You miserable worm, came Long Teats’s voice from the dark. You’re no match for me. I’ll burst your lungs between my teeth like old rotten bladders.
Nhamo hugged herself so tightly, her arms turned numb.
“You’re stupid, like all witches,” taunted Baba Joseph. He took out a bottle of holy water from a pack he had carried up the mountain. Nhamo had seen holy water blessed after the Sabbath ceremony. It was used to cure illnesses. “Watch this!” the old man commanded. He poured the liquid on the panga. It hissed up in a furious steam—and the metal snapped!
Aauu, wailed Long Teats. The hyena seemed to have shrunk. It was only a cane rat watching the fire with glittering black eyes.
“I command you to bring me the ngozi. I have words to say to him as well.”
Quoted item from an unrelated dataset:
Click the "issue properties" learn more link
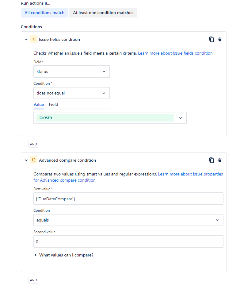 click(211, 174)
The form of the cane rat wavered. Its eyes became dull. There is no ngozi, sighed Long Teats.
“Don’t give me your damned lies! I want Goré Mtoko!”
There is no ngozi. The cane rat came apart in shreds of air. It was only a blackjack weed at the side of a rock.
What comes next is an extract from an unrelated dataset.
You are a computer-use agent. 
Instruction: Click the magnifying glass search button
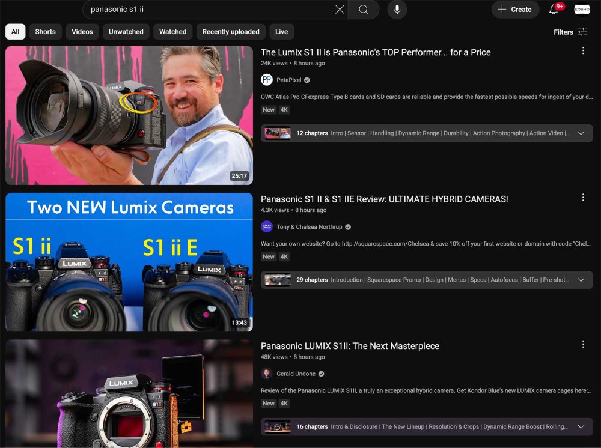[x=364, y=10]
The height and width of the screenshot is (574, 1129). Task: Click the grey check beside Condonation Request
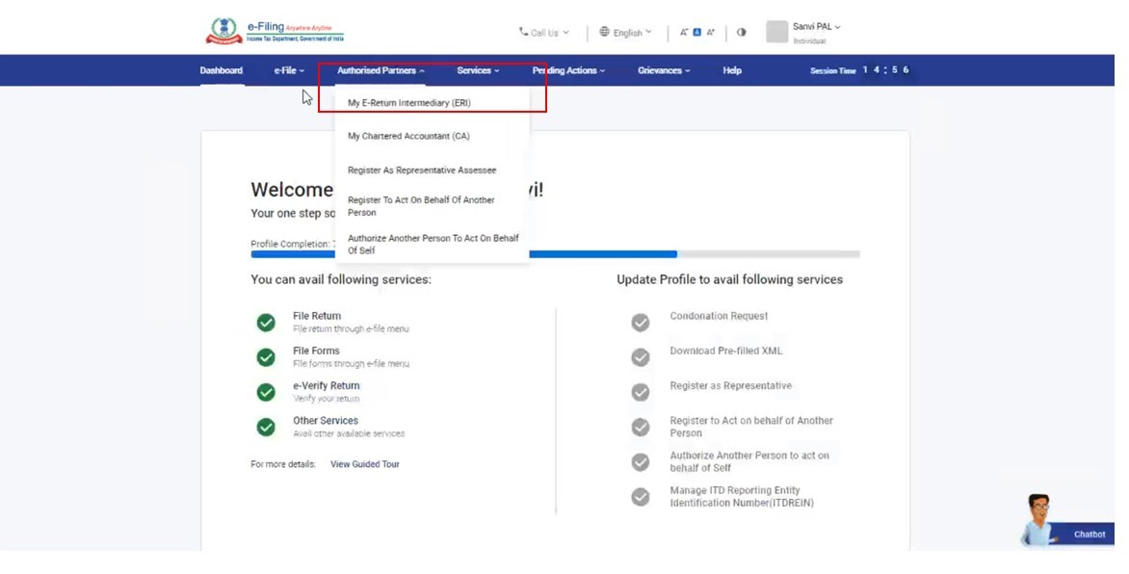pos(641,323)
“Alleluia! Alleluia!” sang the Vapostori as they circled the broken panga. “Mwari save Africa!” they sang. They were beside themselves with joy. But Baba Joseph wasn’t finished. He began striding up and down again, praying and prophesying, with his words sometimes shifting to an unknown, yet strangely powerful, tongue. Nhamo was sure it was the language of the angels. She was weeping with relief. She felt clean and free again. She was as happy as she had been when Masvita’s face lost the deathly gray pallor of cholera.